What to produce:
Count the lines in the records below that contain the string "text", and reply with only that number.

Data to use:
-------------------------
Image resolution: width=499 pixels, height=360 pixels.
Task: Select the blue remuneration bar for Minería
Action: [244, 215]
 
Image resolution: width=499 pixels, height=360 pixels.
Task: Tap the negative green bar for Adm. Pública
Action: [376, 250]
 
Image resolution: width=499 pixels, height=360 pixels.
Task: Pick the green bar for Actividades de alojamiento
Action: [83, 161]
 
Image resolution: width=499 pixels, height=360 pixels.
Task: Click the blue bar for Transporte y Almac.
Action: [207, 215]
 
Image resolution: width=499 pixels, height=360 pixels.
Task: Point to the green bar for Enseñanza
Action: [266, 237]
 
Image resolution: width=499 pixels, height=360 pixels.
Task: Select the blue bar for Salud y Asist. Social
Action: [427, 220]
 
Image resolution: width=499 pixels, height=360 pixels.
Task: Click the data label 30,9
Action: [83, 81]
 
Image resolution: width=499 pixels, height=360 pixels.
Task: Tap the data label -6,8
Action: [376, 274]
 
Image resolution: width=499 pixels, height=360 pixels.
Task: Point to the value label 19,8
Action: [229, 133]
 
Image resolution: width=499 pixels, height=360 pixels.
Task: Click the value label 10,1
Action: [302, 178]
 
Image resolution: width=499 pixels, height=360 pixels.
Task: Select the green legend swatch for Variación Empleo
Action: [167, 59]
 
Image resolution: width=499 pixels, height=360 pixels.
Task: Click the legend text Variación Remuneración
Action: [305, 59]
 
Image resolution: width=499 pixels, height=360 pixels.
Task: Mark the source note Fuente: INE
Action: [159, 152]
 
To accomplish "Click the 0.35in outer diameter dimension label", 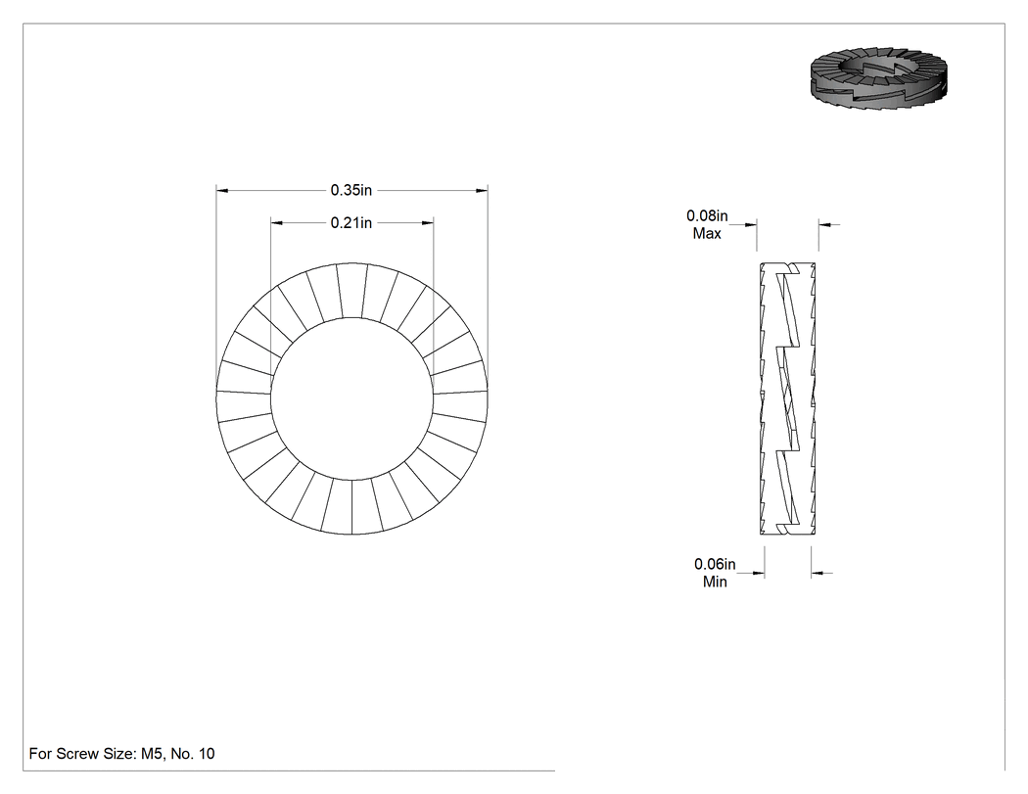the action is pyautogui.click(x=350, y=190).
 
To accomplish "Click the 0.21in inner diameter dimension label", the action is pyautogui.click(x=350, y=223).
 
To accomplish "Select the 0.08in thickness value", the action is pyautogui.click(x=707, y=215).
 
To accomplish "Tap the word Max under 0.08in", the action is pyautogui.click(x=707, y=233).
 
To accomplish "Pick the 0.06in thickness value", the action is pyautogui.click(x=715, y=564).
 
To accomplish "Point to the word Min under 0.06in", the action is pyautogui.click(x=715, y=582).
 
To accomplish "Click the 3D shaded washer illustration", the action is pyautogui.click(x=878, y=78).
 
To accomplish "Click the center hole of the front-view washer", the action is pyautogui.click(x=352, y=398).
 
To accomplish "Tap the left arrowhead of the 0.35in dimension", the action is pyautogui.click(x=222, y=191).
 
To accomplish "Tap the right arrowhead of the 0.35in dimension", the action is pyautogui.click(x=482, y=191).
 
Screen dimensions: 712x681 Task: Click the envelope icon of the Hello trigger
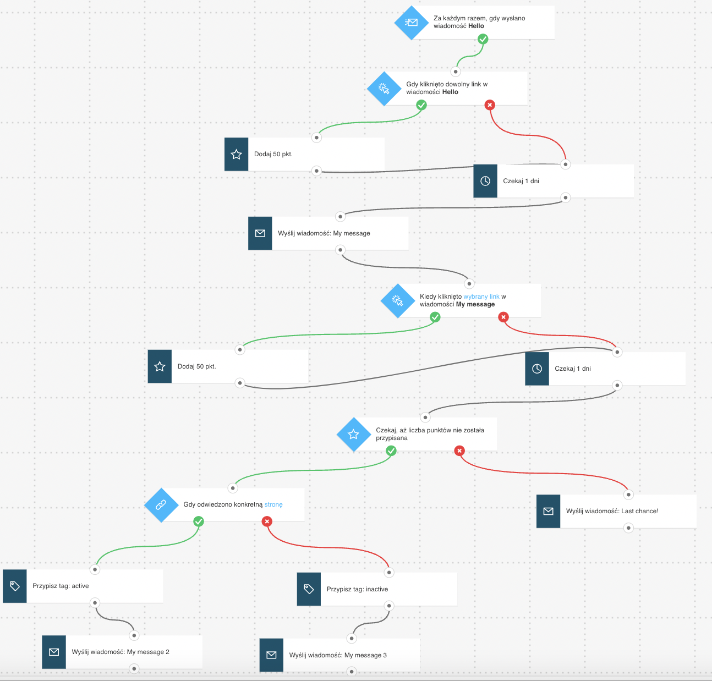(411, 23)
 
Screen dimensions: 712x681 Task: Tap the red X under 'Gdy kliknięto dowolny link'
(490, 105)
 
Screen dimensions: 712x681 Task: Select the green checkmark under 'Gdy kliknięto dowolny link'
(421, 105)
-------------------------
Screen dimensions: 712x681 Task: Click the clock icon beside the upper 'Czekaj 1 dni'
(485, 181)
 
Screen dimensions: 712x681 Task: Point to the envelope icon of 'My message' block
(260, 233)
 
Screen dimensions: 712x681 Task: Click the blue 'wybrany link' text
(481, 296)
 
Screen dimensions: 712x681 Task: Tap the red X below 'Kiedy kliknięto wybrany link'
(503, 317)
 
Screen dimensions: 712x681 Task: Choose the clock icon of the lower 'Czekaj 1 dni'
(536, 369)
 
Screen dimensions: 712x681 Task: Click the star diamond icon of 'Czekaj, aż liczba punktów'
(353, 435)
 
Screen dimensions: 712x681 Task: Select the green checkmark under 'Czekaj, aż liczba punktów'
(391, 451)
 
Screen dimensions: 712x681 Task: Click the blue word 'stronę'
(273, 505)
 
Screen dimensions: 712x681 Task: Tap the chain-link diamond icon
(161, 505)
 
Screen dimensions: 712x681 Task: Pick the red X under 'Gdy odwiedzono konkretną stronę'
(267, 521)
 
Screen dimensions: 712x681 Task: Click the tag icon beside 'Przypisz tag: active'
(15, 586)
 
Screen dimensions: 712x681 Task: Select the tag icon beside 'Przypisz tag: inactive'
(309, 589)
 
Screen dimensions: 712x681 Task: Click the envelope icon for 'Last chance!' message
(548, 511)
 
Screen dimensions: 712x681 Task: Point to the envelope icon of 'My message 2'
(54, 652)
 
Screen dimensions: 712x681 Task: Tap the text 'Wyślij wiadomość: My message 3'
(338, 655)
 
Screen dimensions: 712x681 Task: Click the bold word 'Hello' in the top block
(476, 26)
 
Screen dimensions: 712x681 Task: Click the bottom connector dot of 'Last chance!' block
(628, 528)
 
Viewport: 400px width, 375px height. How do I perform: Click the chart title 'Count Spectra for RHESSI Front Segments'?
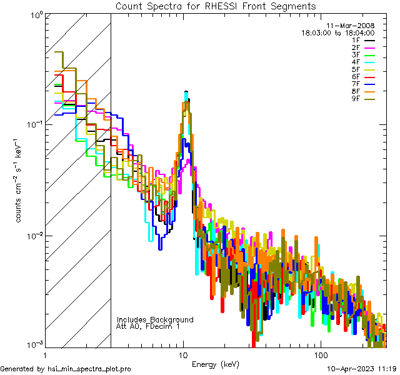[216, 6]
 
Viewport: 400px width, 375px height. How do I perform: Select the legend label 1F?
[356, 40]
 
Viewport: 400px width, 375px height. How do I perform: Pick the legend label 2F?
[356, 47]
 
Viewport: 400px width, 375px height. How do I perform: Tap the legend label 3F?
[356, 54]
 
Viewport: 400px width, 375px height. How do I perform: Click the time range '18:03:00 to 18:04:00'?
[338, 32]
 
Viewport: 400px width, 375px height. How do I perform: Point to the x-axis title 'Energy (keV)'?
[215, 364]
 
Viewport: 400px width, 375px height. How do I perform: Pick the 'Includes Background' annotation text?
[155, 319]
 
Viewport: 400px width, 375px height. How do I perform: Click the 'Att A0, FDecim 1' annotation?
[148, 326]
-------------------------
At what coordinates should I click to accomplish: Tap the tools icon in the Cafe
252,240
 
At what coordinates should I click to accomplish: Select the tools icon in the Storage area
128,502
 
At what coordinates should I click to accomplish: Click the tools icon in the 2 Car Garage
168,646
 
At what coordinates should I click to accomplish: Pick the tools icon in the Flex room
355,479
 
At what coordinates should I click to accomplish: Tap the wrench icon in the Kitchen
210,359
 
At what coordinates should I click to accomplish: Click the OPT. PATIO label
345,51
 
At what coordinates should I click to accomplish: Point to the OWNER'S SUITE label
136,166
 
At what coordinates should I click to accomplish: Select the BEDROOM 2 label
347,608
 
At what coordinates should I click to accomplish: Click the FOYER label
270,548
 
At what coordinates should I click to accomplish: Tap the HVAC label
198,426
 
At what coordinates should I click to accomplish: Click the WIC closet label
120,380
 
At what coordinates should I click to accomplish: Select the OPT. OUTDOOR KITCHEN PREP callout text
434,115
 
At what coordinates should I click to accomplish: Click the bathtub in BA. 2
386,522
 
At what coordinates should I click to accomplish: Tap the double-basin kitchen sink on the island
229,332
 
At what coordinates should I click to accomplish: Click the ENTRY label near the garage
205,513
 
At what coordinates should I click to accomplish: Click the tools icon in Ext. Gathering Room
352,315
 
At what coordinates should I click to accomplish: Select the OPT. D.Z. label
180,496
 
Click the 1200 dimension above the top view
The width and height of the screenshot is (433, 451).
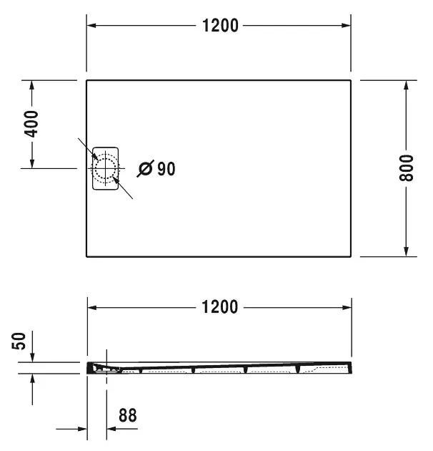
-------------------------
Output below:
5